Military Robots Ease a Soldier’s Load

There are a number of initiatives currently underway to develop legged military robots that could carry heavy supplies for soldiers. (Photo: DARPA)

Unmanned vehicle platforms and related technologies continue to be developed for a wide range of military applications, and although debate may swirl about levels of autonomous behavior in unmanned systems – including military robots – one thing’s for certain: Military robots are lightening the load, literally, for soldiers.

With a soldier’s backpack for a three-day mission weighing 130 pounds or more, robots that can help carry supplies are a welcome addition. In fact, the U.S. Army has identified physical overburden as one of its top five science and technology challenges. The Defense Advanced Research Projects Agency (DARPA) has a program dedicated to developing semi-autonomous legged robots, which it refers to as the Legged Squad Support System (LS3), with the ultimate goal of sending LS3s out with soldiers.

There are a number of initiatives currently underway to develop legged military robots that could carry heavy supplies for soldiers. (Photo: DARPA)

Boston Dynamics’ “BigDog,” for example, can carry loads of 340 pounds, run at 4 mph, and walk across muddy or rocky terrain. Standing 2.5 feet tall, and 3 feet long, the robot resembles a large dog or small mule, and its four legs mimic a mammal’s motions. The robot can be used to move supplies in and out of dangerous areas, thereby minimizing risks for soldiers. With funding from the Army Research Laboratory’s Robotics Collaborative Technology Alliance (RCTA) program, Boston Dynamics is adding a manipulator “arm” to BigDog, enabling the robot to throw heavy objects, such as a 50-pound cinder block.

Carrying a wounded soldier off the battlefield is another area where military robots are extremely useful. Vecna’s Battlefield Extraction-Assist Robot (BEAR), for example, was developed to lift injured soldiers and get them to a safe location for medical assistance, a task with life-saving potential.
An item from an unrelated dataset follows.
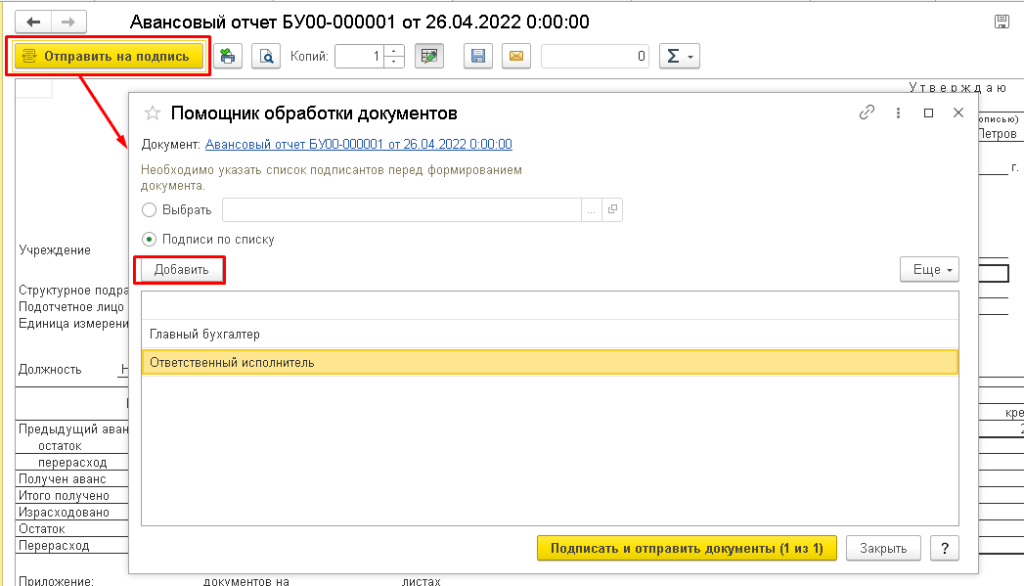Select the "Выбрать" radio button
Screen dimensions: 1024x586
pos(150,210)
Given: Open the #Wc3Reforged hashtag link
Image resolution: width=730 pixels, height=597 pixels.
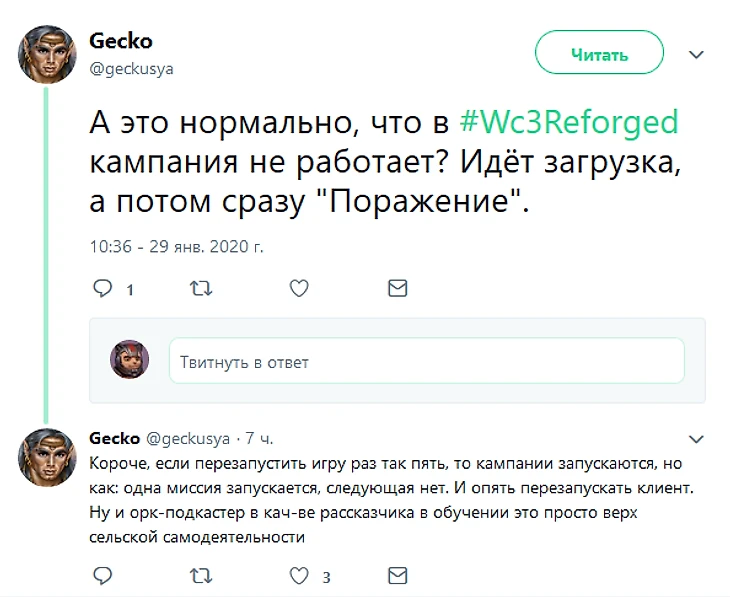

In order to carry out these activities, robots have complex onboard computer systems processing data received from a variety of sensors that enable the robot to perform the various tasks for which it has been programmed. The computerized control system regulates all functions from the power source to the platform stabilization system that keeps the robot balanced and navigating correctly regardless of the terrain.

Rugged precision sensors such as fiber optic gyros (FOGs) and FOG-based inertial systems are key elements integrated into most commercial and military robots’ control systems as they provide positioning, stabilization, and navigation data essential to the functionality of the robot. FOGs are extremely accurate, solid state sensors that provide essential information to the control system regarding the robot’s motion. Without this critical data from the FOGs, the robots and/or their payload would be unstable. In terms of autonomous navigation, FOGs or FOG-based inertial systems provide a precise navigation solution, with or without GNSS input.

KVH’s FOGs and FOG-based inertial systems, such as the compact, high performance 1750 IMU and the DSP-1750 single and dual axis gyros are integrated into some of the most successful robotic systems currently in use in military, industrial, and commercial applications, providing continuous, highly accurate data for precision pointing, platform stabilization, guidance, and navigation, even in GNSS-denied environments.

A recent Department of Defense report on the role of autonomous capabilities in military applications indicates the need for continued development in a wide range of systems, including robots and unmanned vehicles for land, air, and water, and underscores a balanced perspective on autonomous behavior: “The actions of a program or robot are bounded by the information it has, the amount of time available for computation and the limitations of its algorithms—thus, the independence of an [unmanned system] is fixed by the designers…Autonomy is, by itself, not a solution to any problem. The utility of an autonomous capability is a function of the ecology of the specific mission needs, the operating environment, the users and the vehicle—there is no value without context.” Whatever the level of autonomy that may be deemed appropriate for unmanned vehicle platforms, it will always be crucial that these systems have extremely precise sensors and fiber optic gyros to ensure successful completion of the task.